**Exercise objective**
In the records below, the line with "Screen dimensions: 494x1105" opens the range and the line with "Screen dimensions: 1195x747" closes it; print that range exactly and nothing else.

——

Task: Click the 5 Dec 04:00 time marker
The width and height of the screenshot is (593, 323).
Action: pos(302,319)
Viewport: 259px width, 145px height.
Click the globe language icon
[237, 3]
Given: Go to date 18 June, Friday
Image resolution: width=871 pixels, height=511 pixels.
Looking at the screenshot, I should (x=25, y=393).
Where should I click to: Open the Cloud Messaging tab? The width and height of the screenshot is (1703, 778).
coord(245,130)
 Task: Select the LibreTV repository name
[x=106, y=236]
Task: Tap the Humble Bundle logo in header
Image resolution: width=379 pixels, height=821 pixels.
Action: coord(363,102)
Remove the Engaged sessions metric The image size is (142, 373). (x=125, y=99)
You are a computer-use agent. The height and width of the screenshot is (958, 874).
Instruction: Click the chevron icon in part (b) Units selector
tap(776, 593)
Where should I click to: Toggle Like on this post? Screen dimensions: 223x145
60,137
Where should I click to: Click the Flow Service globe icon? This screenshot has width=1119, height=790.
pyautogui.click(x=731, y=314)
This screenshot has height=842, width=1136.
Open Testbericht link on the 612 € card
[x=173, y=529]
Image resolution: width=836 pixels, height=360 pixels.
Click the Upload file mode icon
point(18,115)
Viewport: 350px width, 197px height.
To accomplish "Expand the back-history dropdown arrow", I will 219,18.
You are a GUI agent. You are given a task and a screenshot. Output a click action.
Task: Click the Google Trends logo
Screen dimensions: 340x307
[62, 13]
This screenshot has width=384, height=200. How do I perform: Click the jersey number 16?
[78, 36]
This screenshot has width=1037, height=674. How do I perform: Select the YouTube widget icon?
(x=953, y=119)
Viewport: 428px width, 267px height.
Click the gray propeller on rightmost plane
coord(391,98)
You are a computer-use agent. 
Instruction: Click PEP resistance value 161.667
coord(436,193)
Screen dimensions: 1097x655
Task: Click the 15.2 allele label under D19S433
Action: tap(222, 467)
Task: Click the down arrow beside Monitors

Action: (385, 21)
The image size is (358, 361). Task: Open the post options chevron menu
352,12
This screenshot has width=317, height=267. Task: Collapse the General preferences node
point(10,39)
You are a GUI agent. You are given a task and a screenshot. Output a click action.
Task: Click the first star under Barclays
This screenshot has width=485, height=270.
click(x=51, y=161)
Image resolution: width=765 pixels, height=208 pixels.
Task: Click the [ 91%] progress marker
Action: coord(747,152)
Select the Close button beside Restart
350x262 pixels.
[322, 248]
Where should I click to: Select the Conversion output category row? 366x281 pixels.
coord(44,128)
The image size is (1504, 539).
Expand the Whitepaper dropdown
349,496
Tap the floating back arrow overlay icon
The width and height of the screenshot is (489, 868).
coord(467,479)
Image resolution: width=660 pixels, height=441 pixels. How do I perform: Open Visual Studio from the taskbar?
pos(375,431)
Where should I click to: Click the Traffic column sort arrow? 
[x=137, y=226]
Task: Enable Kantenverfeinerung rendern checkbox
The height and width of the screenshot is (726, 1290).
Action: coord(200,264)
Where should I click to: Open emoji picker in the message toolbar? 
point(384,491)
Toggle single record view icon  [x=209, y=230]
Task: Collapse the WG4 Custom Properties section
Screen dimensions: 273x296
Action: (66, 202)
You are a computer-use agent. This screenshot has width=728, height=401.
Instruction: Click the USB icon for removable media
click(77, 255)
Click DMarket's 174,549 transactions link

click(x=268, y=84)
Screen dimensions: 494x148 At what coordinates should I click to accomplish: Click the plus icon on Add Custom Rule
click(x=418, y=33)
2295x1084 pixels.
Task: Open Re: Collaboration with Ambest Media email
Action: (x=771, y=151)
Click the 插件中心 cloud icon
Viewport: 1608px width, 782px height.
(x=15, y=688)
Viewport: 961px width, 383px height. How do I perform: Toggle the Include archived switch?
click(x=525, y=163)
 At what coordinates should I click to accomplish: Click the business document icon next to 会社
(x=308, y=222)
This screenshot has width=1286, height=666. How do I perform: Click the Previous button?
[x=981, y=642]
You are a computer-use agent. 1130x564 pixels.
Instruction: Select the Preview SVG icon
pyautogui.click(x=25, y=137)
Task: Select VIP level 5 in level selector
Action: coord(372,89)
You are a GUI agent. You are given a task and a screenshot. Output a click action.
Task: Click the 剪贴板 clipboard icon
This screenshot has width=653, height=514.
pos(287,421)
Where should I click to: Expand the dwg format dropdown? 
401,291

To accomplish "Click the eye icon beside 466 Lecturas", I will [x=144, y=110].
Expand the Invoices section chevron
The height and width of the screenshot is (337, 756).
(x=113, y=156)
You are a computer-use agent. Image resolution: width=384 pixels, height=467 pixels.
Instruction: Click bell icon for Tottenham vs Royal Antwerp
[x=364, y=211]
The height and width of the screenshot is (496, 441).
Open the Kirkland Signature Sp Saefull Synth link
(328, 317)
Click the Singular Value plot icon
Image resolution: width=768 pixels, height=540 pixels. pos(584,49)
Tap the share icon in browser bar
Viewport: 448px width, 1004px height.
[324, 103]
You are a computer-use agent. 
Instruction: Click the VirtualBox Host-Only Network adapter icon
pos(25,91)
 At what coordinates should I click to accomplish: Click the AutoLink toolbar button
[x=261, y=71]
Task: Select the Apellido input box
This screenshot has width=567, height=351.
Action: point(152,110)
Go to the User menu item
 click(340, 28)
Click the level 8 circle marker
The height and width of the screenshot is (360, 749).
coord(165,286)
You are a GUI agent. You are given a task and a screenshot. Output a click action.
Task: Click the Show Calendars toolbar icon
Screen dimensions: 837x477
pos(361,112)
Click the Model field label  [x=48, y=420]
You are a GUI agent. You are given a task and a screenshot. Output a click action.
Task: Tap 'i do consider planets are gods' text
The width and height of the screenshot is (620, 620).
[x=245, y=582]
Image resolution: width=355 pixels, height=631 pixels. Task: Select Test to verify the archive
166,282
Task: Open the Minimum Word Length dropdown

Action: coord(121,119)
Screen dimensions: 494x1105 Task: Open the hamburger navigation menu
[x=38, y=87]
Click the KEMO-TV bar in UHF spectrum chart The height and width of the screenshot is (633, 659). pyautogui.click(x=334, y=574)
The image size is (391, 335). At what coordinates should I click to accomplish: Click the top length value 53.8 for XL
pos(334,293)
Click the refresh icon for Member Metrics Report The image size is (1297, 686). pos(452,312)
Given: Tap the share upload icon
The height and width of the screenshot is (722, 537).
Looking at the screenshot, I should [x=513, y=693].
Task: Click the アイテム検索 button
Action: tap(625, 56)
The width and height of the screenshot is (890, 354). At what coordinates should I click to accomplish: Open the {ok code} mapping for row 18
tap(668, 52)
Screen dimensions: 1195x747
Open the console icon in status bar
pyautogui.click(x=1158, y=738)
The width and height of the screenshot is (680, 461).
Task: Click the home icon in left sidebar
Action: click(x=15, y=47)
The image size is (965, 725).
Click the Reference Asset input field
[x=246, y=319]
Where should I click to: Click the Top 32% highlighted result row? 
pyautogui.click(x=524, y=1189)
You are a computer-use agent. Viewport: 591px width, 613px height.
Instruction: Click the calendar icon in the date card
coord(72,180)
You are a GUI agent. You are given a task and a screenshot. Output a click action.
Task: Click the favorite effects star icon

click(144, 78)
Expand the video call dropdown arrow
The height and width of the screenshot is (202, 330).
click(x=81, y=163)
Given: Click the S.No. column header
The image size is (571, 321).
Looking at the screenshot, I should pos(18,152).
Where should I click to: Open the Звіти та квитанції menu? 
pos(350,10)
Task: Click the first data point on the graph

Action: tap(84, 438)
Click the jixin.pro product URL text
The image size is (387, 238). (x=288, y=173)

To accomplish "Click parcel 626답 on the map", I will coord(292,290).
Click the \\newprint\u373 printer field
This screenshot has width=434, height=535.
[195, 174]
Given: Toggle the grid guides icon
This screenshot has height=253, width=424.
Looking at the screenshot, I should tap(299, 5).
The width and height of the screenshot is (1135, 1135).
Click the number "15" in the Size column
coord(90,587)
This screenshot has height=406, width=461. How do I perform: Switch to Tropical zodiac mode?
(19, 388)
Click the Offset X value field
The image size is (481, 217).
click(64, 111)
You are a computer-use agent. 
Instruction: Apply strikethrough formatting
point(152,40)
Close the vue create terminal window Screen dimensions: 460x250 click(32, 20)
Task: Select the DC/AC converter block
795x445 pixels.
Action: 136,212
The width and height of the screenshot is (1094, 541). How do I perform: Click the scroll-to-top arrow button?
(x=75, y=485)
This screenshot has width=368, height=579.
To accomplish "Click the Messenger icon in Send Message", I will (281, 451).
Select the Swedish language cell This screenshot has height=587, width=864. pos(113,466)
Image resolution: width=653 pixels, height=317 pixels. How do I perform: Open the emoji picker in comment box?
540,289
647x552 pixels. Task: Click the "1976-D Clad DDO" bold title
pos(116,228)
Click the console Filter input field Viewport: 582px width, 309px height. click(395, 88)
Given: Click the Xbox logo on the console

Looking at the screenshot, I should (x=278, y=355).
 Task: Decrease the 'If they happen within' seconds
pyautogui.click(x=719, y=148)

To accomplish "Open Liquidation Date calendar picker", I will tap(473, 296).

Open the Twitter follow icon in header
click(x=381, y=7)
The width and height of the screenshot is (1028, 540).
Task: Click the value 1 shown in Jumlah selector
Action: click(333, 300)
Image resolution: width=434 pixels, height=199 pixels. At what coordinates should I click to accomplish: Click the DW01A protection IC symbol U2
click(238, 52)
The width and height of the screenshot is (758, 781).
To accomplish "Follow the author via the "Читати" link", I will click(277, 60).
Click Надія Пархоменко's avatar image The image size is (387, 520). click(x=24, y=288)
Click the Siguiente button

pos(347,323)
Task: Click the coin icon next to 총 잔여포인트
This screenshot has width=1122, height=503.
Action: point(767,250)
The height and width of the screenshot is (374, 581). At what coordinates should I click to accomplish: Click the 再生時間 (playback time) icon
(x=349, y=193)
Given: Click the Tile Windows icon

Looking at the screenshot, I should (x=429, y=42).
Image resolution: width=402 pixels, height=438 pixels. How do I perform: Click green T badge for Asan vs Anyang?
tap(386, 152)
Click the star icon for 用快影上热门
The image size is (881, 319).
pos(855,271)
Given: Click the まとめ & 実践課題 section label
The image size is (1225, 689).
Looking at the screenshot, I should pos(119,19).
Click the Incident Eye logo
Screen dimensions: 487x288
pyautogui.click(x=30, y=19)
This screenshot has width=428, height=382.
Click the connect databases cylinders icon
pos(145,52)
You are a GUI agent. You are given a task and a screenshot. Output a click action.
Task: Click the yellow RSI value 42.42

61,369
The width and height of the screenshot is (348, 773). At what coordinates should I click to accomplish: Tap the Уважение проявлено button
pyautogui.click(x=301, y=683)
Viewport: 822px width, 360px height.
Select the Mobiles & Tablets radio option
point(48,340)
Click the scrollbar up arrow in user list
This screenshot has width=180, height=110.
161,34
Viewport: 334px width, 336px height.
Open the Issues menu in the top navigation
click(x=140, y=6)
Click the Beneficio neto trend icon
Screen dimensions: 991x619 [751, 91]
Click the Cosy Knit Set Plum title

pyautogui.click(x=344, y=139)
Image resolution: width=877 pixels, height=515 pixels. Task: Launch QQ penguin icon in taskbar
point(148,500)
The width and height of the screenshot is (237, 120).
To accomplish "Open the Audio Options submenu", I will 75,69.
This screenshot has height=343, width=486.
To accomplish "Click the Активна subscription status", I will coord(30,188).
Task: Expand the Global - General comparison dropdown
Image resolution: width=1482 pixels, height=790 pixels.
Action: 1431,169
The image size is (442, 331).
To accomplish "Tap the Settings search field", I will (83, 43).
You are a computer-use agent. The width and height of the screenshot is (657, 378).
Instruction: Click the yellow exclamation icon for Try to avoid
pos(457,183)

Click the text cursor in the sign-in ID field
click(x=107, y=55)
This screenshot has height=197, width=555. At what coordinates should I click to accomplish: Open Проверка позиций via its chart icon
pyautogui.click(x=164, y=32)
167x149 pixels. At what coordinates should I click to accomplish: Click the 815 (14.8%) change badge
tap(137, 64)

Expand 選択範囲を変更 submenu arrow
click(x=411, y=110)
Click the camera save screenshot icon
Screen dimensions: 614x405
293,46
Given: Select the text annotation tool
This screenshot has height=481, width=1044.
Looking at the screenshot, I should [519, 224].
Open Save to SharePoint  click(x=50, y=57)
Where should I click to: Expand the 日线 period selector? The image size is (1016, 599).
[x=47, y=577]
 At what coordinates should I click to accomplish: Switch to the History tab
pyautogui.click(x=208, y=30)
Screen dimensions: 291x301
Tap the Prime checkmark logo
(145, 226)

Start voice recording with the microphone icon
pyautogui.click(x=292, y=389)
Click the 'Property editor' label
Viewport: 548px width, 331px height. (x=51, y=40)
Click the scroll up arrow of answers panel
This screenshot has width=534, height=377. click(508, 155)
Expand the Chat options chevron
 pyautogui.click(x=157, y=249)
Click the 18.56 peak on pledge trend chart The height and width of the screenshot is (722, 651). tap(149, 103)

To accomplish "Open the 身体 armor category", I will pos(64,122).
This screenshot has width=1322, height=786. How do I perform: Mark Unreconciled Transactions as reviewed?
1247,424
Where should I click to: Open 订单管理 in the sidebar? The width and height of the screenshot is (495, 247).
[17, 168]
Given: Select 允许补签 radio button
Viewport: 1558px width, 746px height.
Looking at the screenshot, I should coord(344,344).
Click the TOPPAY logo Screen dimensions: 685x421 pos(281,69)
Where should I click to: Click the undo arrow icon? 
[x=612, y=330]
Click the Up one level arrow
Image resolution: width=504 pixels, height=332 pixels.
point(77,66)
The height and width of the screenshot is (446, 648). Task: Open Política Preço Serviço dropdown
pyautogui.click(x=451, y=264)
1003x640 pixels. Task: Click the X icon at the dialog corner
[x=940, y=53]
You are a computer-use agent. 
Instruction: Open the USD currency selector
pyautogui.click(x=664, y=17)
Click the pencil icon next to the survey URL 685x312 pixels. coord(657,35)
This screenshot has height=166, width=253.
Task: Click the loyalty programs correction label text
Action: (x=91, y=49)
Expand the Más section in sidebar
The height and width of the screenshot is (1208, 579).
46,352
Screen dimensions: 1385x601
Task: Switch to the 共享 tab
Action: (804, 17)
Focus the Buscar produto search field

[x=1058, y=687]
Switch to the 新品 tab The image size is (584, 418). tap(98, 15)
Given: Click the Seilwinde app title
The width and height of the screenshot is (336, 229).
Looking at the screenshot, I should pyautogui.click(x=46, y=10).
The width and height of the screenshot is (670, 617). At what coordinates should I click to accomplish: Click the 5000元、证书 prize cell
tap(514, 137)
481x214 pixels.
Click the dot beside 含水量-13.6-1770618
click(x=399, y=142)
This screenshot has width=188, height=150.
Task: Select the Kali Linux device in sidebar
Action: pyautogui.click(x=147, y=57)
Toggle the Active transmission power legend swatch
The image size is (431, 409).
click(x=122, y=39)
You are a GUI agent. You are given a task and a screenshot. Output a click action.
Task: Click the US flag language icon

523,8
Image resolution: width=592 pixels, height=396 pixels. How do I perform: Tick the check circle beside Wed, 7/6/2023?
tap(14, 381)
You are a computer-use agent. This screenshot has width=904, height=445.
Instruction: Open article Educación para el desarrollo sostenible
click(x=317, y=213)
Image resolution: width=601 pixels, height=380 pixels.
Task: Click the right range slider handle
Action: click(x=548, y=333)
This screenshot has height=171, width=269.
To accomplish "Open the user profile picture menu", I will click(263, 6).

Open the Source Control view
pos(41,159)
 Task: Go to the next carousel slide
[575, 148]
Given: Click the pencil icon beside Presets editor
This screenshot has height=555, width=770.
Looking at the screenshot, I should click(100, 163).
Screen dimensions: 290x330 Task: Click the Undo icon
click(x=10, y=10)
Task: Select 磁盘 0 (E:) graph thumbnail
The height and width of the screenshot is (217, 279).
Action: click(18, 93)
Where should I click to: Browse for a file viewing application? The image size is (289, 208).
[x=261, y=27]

——

**Response area**
Screen dimensions: 494x1105 Task: Open the hamburger navigation menu
[x=38, y=87]
Click the KEMO-TV bar in UHF spectrum chart The height and width of the screenshot is (633, 659). pyautogui.click(x=334, y=574)
The image size is (391, 335). At what coordinates should I click to accomplish: Click the top length value 53.8 for XL
pos(334,293)
Click the refresh icon for Member Metrics Report The image size is (1297, 686). pos(452,312)
Given: Tap the share upload icon
The height and width of the screenshot is (722, 537).
Looking at the screenshot, I should [x=513, y=693].
Task: Click the アイテム検索 button
Action: tap(625, 56)
The width and height of the screenshot is (890, 354). At what coordinates should I click to accomplish: Open the {ok code} mapping for row 18
tap(668, 52)
Screen dimensions: 1195x747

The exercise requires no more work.